Ich hab natürlich gleich den Hasen angerufen, ich wollte es spannend machen, aber sie hat wohl gleich gehört, dass es besonders gut gelaufen ist, aber fassen konnte sie es auch nicht, dass ich mal eben eine neue Bestzeit gelaufen bin.
Auf der Rückfahrt haben wir uns noch bei Werner, Hilde und dem Nachwuchs getroffen auf ein Käffchen, veganen lecker Kuchen und viel Plauderei. Hase kam mit dem Fahrrad an und hat sogar hergefunden :o)
Heute tun mir die Gräten oberhalb des Knies schön angenehm weh. So ein Heldenschmerz, den man sich aber auch verdient und man weiß, in zwei Tagen ist der Schmerz weg, aber der Stolz bleibt.
Und nächstes Jahr trainier ich wirklich auf einen Marathon hin, so richtig und dann sind die 3:30 fällig!!!!
TSCHAKA!!!!
11 Kommentare:
Respekt!!!!!
Gratulation. Kann die Emotionen nachvollziehen. Eine super Zeit ist das ja.
Jörg
Öhm, eine halbe Minute unter meiner Bestzeit... Also Charly, echt jetzt!
Nö, gönne ich Dir von Herzen und Gratulation für die tolle Leistung.
Gruß
Uli
Danke schön.
Freut mich
@Uli: Echt? Ich hab dich? Ja super.
Wow - Charly, du bist echt riesig und super (nicht nur ratt..........) -:))
Einen ganz dicken, fetten Glückwunsch, ich verneige mich vor Respekt!
Hasenmama
Schön geschrieben ist's...........
na super sohn gratuliere ganz herzlich,kann nur mit einer hand schreiben,
du wirst immer besser,wie machst du das
gruß mama
Ratt... :-)
Ja Muttern.
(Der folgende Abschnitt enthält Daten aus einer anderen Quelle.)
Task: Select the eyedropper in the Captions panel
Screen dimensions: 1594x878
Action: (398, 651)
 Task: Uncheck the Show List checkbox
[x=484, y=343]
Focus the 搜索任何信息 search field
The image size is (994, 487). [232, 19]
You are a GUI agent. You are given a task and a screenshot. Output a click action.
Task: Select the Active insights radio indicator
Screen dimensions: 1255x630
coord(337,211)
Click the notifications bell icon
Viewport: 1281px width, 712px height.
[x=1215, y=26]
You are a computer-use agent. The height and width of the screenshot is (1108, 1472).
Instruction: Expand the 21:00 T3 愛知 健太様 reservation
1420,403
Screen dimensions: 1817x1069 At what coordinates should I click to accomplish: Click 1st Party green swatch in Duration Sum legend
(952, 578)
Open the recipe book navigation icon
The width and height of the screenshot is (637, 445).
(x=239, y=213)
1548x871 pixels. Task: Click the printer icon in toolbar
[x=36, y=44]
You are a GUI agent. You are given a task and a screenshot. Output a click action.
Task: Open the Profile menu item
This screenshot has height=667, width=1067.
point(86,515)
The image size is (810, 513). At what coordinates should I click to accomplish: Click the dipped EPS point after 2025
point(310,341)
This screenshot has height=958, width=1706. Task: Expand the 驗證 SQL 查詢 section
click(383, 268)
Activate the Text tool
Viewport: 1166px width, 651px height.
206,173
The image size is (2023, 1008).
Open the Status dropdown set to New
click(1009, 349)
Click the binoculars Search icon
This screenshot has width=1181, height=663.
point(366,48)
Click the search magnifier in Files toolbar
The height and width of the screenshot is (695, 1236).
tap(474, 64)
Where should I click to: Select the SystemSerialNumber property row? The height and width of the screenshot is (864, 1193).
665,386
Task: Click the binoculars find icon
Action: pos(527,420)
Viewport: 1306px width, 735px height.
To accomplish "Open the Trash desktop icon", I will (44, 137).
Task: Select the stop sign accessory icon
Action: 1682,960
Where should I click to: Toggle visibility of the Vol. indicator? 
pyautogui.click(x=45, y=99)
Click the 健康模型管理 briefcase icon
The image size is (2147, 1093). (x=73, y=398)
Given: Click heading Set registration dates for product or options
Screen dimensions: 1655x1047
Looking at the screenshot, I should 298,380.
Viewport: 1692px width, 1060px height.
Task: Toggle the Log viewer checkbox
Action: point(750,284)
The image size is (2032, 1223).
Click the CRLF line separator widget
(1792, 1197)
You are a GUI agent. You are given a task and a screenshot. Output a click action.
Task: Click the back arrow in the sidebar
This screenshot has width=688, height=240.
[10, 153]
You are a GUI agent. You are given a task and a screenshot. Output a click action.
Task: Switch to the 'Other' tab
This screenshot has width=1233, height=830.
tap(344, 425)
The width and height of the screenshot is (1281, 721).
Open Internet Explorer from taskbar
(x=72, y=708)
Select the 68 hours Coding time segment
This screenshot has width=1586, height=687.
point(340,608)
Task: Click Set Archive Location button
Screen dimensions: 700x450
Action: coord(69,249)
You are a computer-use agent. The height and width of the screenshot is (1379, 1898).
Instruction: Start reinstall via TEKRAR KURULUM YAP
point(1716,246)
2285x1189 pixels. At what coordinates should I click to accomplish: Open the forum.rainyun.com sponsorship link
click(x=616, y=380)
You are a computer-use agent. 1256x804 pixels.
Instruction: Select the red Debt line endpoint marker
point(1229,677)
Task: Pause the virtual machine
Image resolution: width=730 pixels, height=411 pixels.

Wie mach ich das? Ich weiß es doch selber nicht. Ist halt die gute Ernährung :-))
Marathon und Schreibe sind spitzenmäßig! Ein bisschen Selbstverliebtheit muss sein bei so nem Ding, das hast du dir echt verdient! Übrigens erinnert mich dein Schreibstil gerade phänomenal an den Schlingensieg. Ist lustig, viele Parallelen:-) Ehrfürchtige Grüße von Manu, lahm wie Hulle derzeit, aber irgendwann sag ich auch mal wieder tschakka;-)
Hammer - gratuliere ganz herzlich :o)))
Danke euch. Schön, wenn dir mein Geschreibsel gefällt Manu :-)
Gerade erst gefunden. Herzlichen Glückwunsch, so ist das ja mal richtig klasse ne neue PB zu laufen! Freu mich schon auf Großbottwar.